For every single THE HOST or OLD BOY, we get countless rubbish like TYPHOON, BICHUNMOO or HI! DHARMA 2 or MARRYING THE MAFIA 2 (okay, the last one's kinda enjoyable). Actually, I would name more Korean crap films, but I usually strike them off my memory after watching them. For every INFERNAL AFFAIRS in Hong Kong, we also get... TWINS MISSION, or some cheap Wong Jing film.
I DON'T completely supporting Hollywood for their treatment of INFERNAL AFFAIRS, I fumed just as much everyone else when that moronic announcer called IA a Japanese film during the Oscars (in fact, if the article in THECICAK had focused more of its bile and venom towards that announcer's goof-up, I wouldn't be that annoyed).
I winced when they bought up rights to remake EXILED, wondering what Hollywood director could match Johnnie To's visionary brilliance and technical artistry when remaking a film like that.
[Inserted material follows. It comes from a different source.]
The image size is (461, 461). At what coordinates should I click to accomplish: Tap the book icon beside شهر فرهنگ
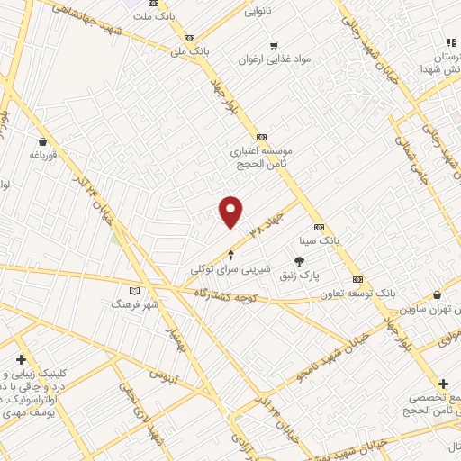pos(135,291)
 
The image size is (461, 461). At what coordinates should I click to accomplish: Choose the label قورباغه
pos(42,154)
After all, EXILED is really more a director's film, being so thin on plot and such.
Face it, the reason why Hollywood's churning out so much crap and distribute them internationally is because THEY DO SELL. Don't just blame the filmmakers, blame the consumers too. Who were the ones who helped PEARL HARBOUR make 200 million in the box-office back then? Who were the ones who flocked into the theaters for GHOST RIDER and NORBIT now? Filmmaking is still a business, you know. Hollywood might stop making more shitty movies if the mainstream public stops giving a shit about them.
Perhaps my degree in marketing gives me a higher tolerance towards commercialism (I took only a one-year crash course in filmmaking after getting my degree) thus I am not artsy fartsy enough to demand all films to be made entirely for art and nothing else. Otherwise we'll have a film industry like Taiwan's, where commercial films are rare, and they are entirely dominated by your latest Tsai Min Liang film.
Of course, it's ironic that I would come up with something like the previous paragraph, considering that most friends and family had been accusing me of making short films that are too... arty and inaccessible. (it's slightly discouraging when people end up on my blog because they ran a Google search for the audience choice's award winners at MALAYSIAN SHORTS, and not because of my own 'GIRL DISCONNECTED', haha)
But then, maybe I'm just not a guy who like to take sides. And perhaps I'm a guy easily annoyed by fanaticism, generalization, stereotyping, bigotry and extremism.